# Burns



## iworktomuch (Aug 21, 2012)

I know everyone on this forum has been burned by someone or something in there career in the food industry.  So what is your most memorable burn you received or gave to yourself while at work?

This happened when I started cooking some years back.  I was trying to short-cut clean a deep fryer.  So I drained about a forth of the oil out, so that I could just clean the sides(shady I know).  As I was wiping of the sides inside the fryer my right hand slipped, cause I paying attention to someone talking behind me and I stuck my hand in 350 degree fryer oil for roughly three seconds.  I was in shock, so that's why it was in there so long.  Think of the movie scary movie part 2, where the butler with the little hand was stirring the mash potatoes, well that's what my hand looked like for a week.  I couldn't stretch my hand for a whole week, if heat got near it, it hurt like crap.  It's pretty funny now when I look back on that moment...LOL


----------



## shootoo (Jul 15, 2012)

Mine was probably 2 weeks ago. We have the main kitchen downstairs where we're always in.
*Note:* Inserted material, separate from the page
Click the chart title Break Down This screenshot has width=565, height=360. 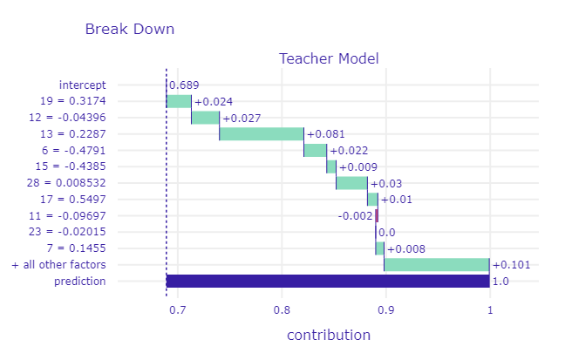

We also have another smaller kitchen upstairs that we do banquets and large parties out of in the upstairs dining room

We had a wedding lunch something or other, 85 people plated, nothing too big. I was cooking the requested turkey steaks on the flat top to golden them up and finish in the oven since we had to plate so many. Keep in mind it's just me and a line cook in there, very unfamiliar with this kitchen. I'm flipping steaks and go to get the pan ready to start veg, grab it BOOM right hand burnt. The burner it was on wasn't lit, but the side one was making the handle hot... but that shit happens all then time. As I stepped back from burning my right hand, I put my left hand down and it started to tickle, then BOOOOOOOM pain like never before. Instead of putting my hand on the pass like downstairs, it's in the flat top's grease trap, middle finger burnt to hell. Still hasn't healed. The final blisters just finished Friday lol


----------



## mediumrareplz (Jun 15, 2012)

^ LOL

trust me, I'm not laughing at your misery but stories like these just make you acknowledge the fact you're not alone.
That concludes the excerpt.